Le jeu m'a déçu. Non pas qu'il soit mauvais, mais il y a inadéquation entre ce que j'en attendais et ce que j'ai eu au final. Je vais m'efforcer de détailler ça.

I. Aspects techniques

A) Graphismes

J'étais conscient que les trailers étaient fait en image précalculées (voire réelles) et que, bien sûr, ça n'aurait rien à voir avec les graphismes du jeu. D'ailleurs, si la qualité d'un jeu se déduisait de ses graphismes, ça se saurait: il suffit de regarder les petites perles, parfois minimalistes, que sont certains jeux indépendants. Ce à quoi je porte attention, c'est surtout une ambiance, une direction artistique. Il n'empêche que pour un jeu dit "AAA", on peut attendre un certain niveau d'exigence.

Du point de vue de l'ambiance, pas de grands problèmes. Bien que n'étant pas spécialement fan du cyberpunk, je trouve que la direction artistique tenait la route et proposait une ambiance cohérente. Les tons jaunes sont un parti pris, mais force est de reconnaître que ça donne parfois des effets franchement beaux (l'appartement de Jensen...).

En revanche, je ne crois pas être le seul à dire que la qualité technique est très décevante. C'est d'autant plus criant au niveau des personnages: leur animation est franchement rigide, leur visage d'une qualité technique inférieure à certains titres pourtant sortis bien avants (Mass Effect, 2007; Heavy Rain, début 2010; sans même oser parler de la maîtrise technique de L.A. Noire...).

Les environnements ne brillent pas non plus par leur luxe de détail ou de réalisme, certaines textures étant franchement baveuses, avec un clipping ou un aliasing prononcés. C'est pardonnable sur consoles, mais le portage PC est de ce point de vue insatisfaisant, vu le manque d'option graphique disponibles. A ce sujet, les cinématiques qui ont été compressées sur consoles ont été conservées telles quelles sur la version PC, ce qui donne la désagréable impression d'avoir l'écran qui a baissé de résolution dès qu'une cinématique se déclenche.

B) Bande-son

La musique: excellente. Franchement, j'ai adoré les thèmes, bien que je les ai trouvés un peu trop en retrait une grande partie du temps. Mais de ce point de vue, chapeau au compositeur, qui est toujours inspiré et toujours dans l'ambiance.

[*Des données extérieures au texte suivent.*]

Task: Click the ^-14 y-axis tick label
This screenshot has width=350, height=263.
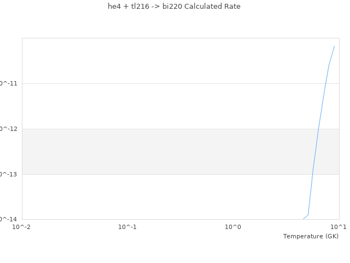Action: pos(9,219)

En revanche, le doublage frise le catastrophique. J'ai joué au jeu en VF, comme la plupart du temps. En général, je ne suis pas trop difficile, mais là c'était difficile de lui trouver des qualités. Mais on m'a soufflé qu'en VO, c'est loin d'être parfait également; d'ailleurs, la voix de Jensen que j'ai entendu dans les trailers VO (celle d'un cancéreux du poumon en phase terminale) avait déjà éveillé mes craintes.

Pourtant, les voix de la plupart des personnages, comme Sarif ou Jensen, n'ont rien de particulièrement horripilant. En fait, le premier souci est purement technique: il y a absence totale de synchronisation labiale pour la version française, ce qui fait que regarder un personnage parler est très vite une vraie torture, surtout pour un jeu mettant en avant sa mise en scène et ses dialogues.

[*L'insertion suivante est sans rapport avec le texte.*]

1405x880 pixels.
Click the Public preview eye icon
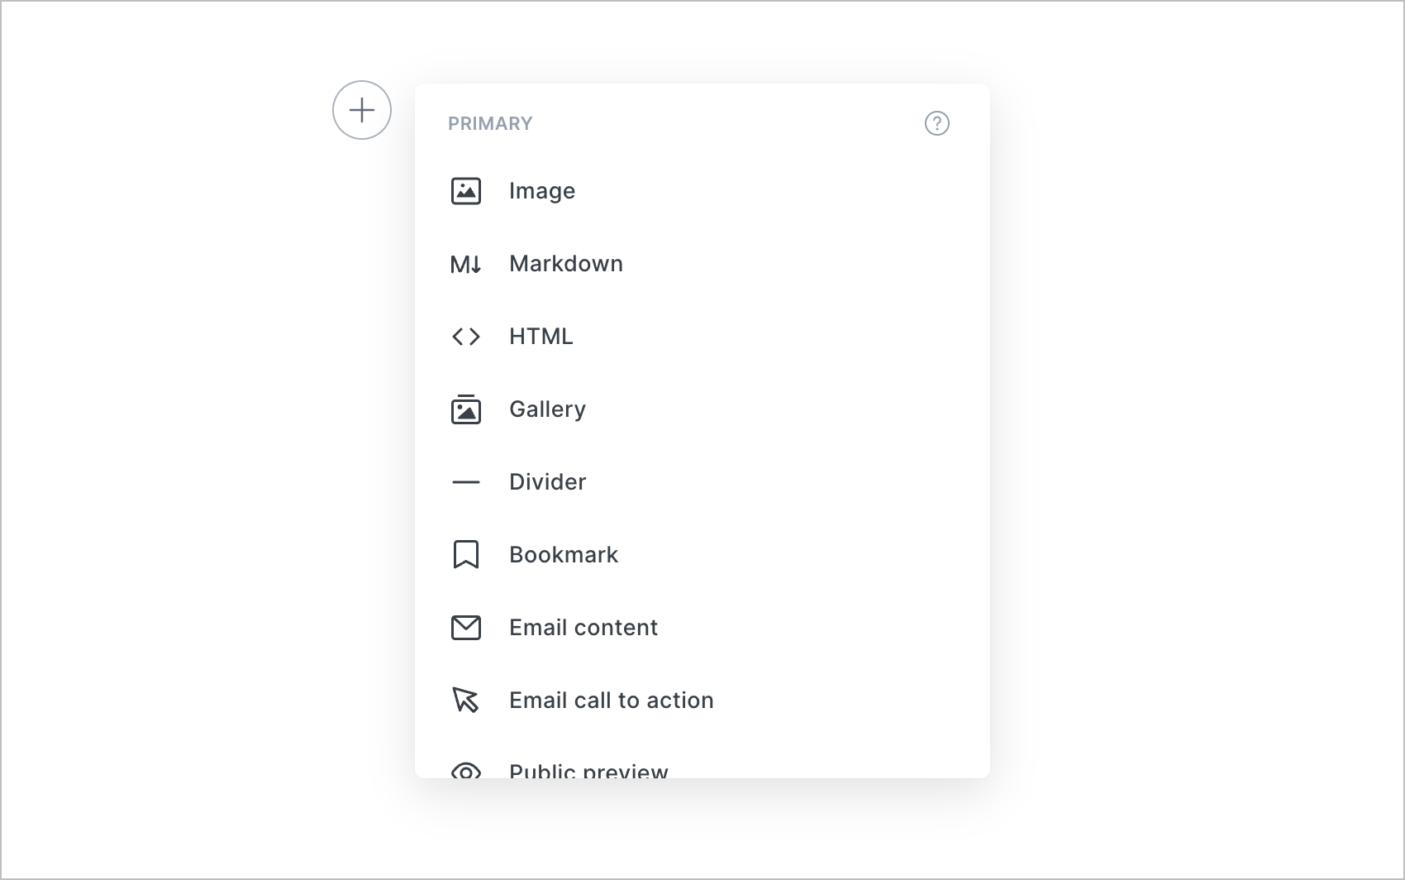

Ensuite, beaucoup de personnages, notamment secondaires, se voient affublés du même doubleur. C'est très gênant quand celui-ci a une "empreinte" vocale reconnaissable. J'étais horripilé de voir que la moitié des PNJ de Détroit s'était vu affublés de la voix de François Créton (par ailleurs excellent doubleur de Joker dans Mass Effect).

De manière générale, j'ai trouvé que la plupart des doublages n'étaient pas inspirés, voire même franchement décalés. A noter que le système de dialogue avec les cases qui s'allument, s'il part d'une idée sympathique, s'est révélé assez déstabilisant pour moi car j'avais tendance à compter les cases au lieu de me concentrer sur le dialogue, ce qui fait que je les ai finalement assez "survolés".

C) Gameplay

C'est sans doute pour moi l'un des plus gros points forts du jeu, et de la série Deus Ex en général. Le level design est top, l'aspect infiltration (qui est le coeur du jeu) parfaitement gérée, l'interface bien pensé, l'inventaire aussi...

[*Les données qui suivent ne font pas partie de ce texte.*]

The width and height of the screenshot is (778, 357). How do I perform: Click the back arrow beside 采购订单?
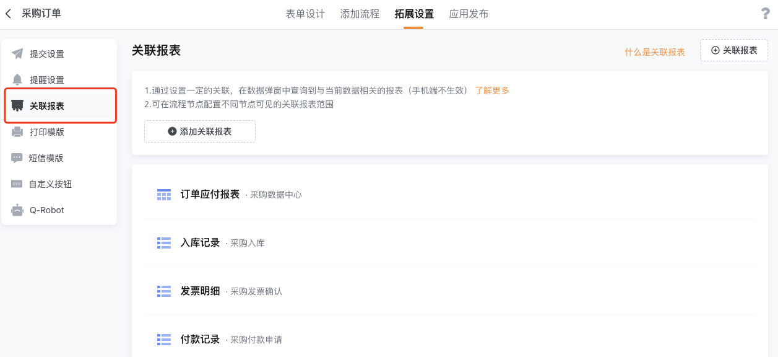8,14
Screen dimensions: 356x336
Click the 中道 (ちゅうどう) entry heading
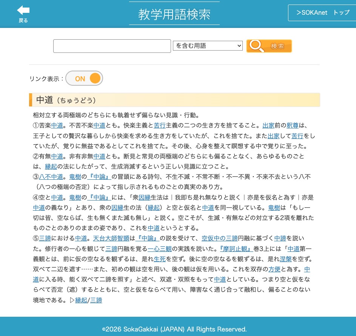click(x=66, y=100)
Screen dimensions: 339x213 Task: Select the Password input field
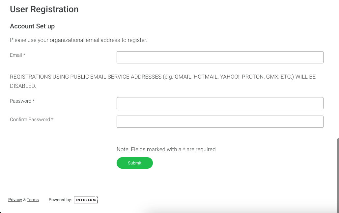click(220, 103)
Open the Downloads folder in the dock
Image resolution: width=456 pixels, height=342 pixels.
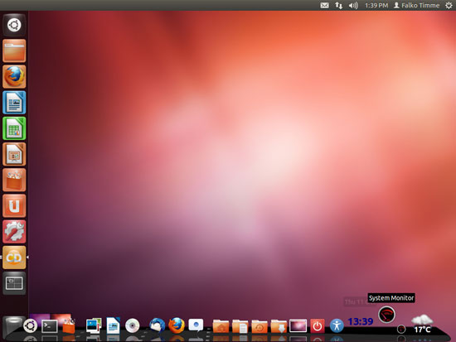279,326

Mention spéciale au mini-jeu de piratage: c'est absolument pas fondamental, mais c'est sans doute l'un des mini-jeu du genre les plus prenants et intelligents, comparés à ceux généralement idiots qu'on trouve dans d'autres titres (Mass Effect 2, Bioshock 2), ou alors intéressants mais franchement chiants (Alpha Protocol).

Après, des défauts il y en a aussi. Comme certaines personnes l'ont pointé, l'IA est largement perfectible (si vous trouvez une bouche d'aération vous êtes sauvés, les ennemis ne se baissent ou ne se hissent pas), et le système des alarmes/patrouilles souffrent d'une incohérence certaine (alarme finie = amnésie générale).

Gros hors-sujet également sur les combats de boss. J'ai lu que c'était une trahison à l'esprit Deus Ex, qui veut qu'on puisse ne tuer personne (ce qui est le cas dans DX:HR, hormis pour les boss). Le premier boss, j'ai eu du mal à le battre, m'étant pointé en mode "je tue personne", c'est-à-dire avec trois fléchettes électrochocs et autant de munitions de fusil tranquilisant. Pour les autres, j'ai compris le truc: il suffisait de donner deux coups de cette merveilleuse capacité tout à fait équilibrée (c'est ironique) qu'est le Typhoon, et le combat est fini. Je jouais en mode normal.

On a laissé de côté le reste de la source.